Old graveyards have a peaceful dignity and grace. Long removed from recent grief and sadness, they stand worn with lichen and time, bearing long lost loved one’s names, wife of so and so, son of such and such. Old names too, that have so long gone out of fashion that they seem to be from another word. It was another world. These cemeteries tell stories of a community, of tenderness and love, of sorrow and faith, of life and death.
I was intrigued by the stones in the Blomidon Cemetery in the Annapolis Valley of Nova Scotia which I visited while clamming on the nearby beach. My friend Christy Ann and I snuck away to read the stones (this wasn’t the first time we’ve hung out in an old graveyard).
Often a family history is laid out before your eyes to puzzle out.

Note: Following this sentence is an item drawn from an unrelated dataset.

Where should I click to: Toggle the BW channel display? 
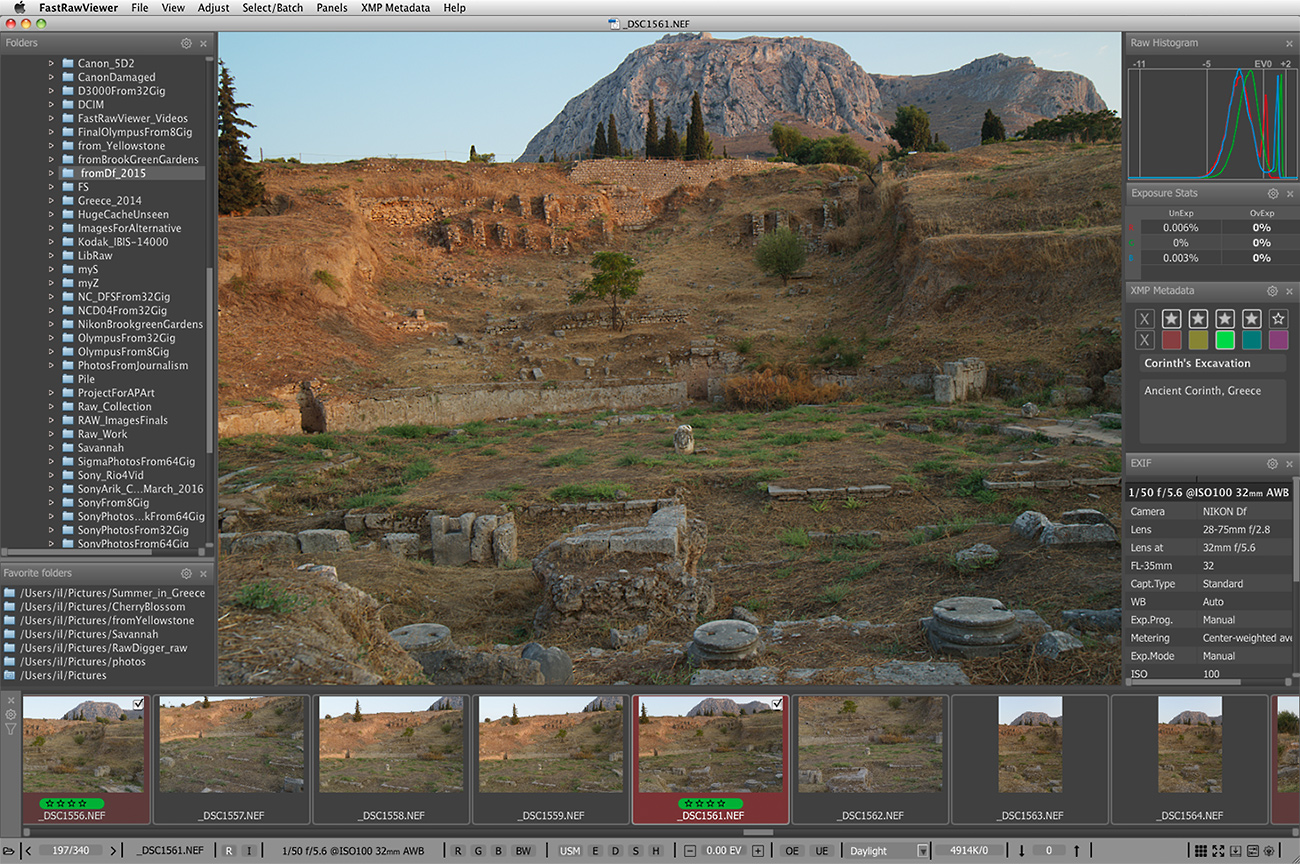click(x=522, y=851)
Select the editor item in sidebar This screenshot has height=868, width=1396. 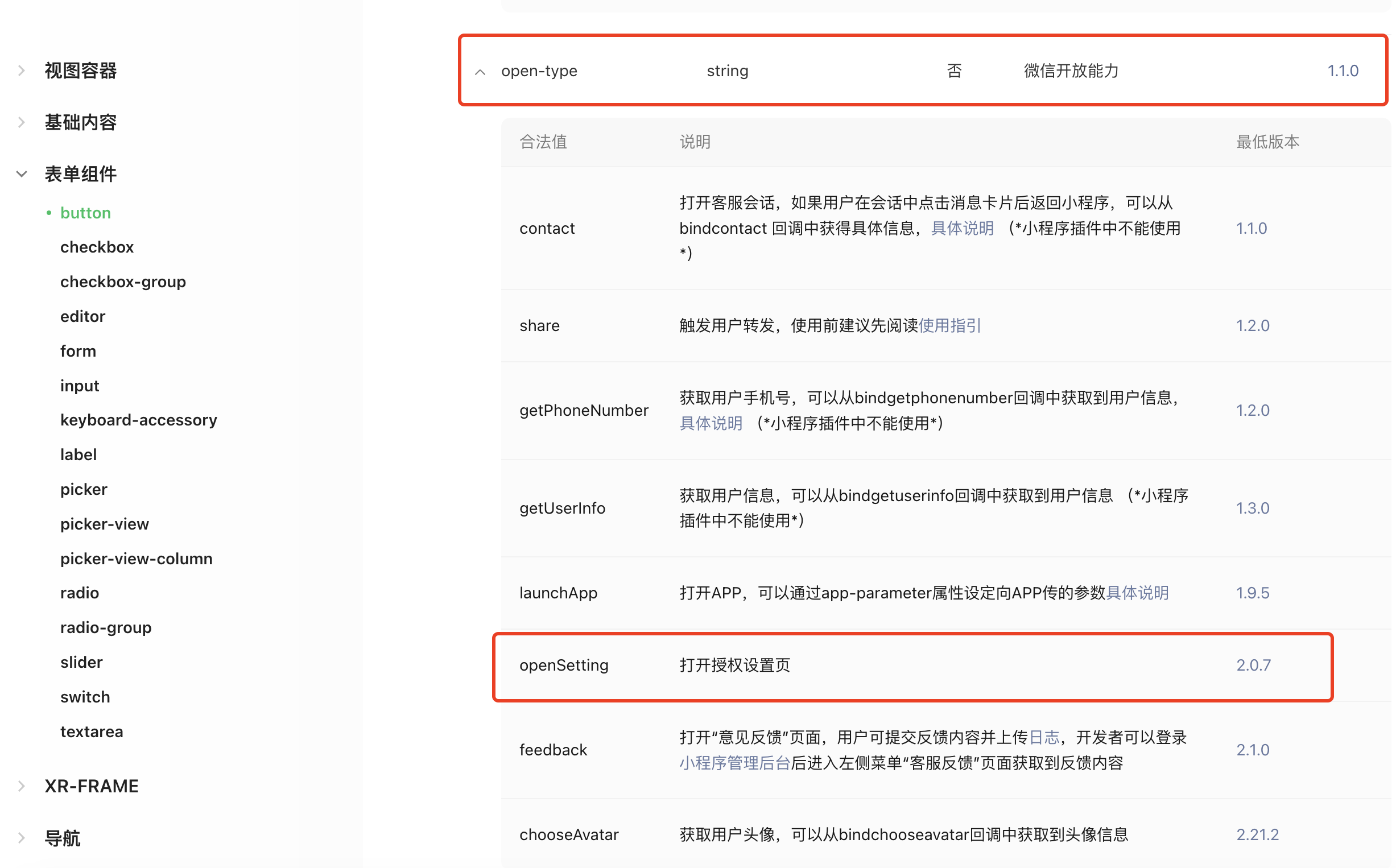(82, 316)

Here Mayhew L. Newcomb was buried alongside his wife Phebe L. and his mother Mary.
And here Issac Beach was sadly joined by (in all likelihood) his grandchildren several years later.

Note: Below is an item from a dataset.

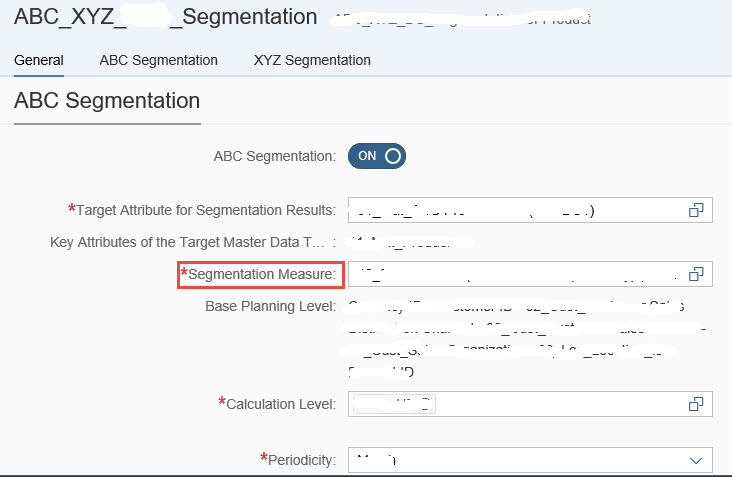The image size is (732, 477).
Task: Open the ABC Segmentation tab
Action: pos(158,60)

There is a wealth of symbolism to the imagery carved into the old marble slabs. The children of Elisha and Eliza J. Beach, Wilford L. and Mira J., were only toddlers when passed away in November 24, 1875 and January 19, 1876. Only three years, 3 three months old and one year, one month old. Broken rosebuds were used for their gravestone, symbolizing two lives cut short before they had a chance to bloom.
On another stone a broken ring of chain symbolized that the family circle was severed.
A finger pointing to an open book, referring to one who was a scholar, is carved into Hannah Lyon’s stone of 1873.
This weeping willow, representing earthly sorrow, was carved into Phoebe Rans Loomer’s in 1875.
Sophronia is a beautiful name I’ve never come across before but appears to have been the name of a flower and though uncommon, was given to girls in the 1850s through to the 1880s.
I had to see what sophronia looks like and found this lovely image from The Botanical Register vol. 13 pl. 1071 by designer (and botanist) John Lindle and engraver J. Watts. (1827) on the web. (http://www.botanicus.org/page/133102) It’s an orchid, soprhonitus that also goes by the more common name of cattelya. How lovely to be named after a recently discovered orchid. In Victorian times this would have symbolized refined beauty.
Adorned only with lichen, this little concrete marker is the headstone for some unknown occupant.
Blomidon Cemetery is dreamy in the early evening light where elaborately engraved marble stones stand out among the small concrete markers covered in golden lichen and modern ones of sleek black granite.
Many of the old graveyards in Nova Scotia come with a view, in this case, you can catch glimpses of the Minas Basin between the birches and watch that blue water coming and going over the red Blomidon mud.
I’m sure the sight was panoramic the late 1800s before all the trees grew up. It must have been of some comfort to the families to have their dearly departed laid to rest in a place of such serene beauty.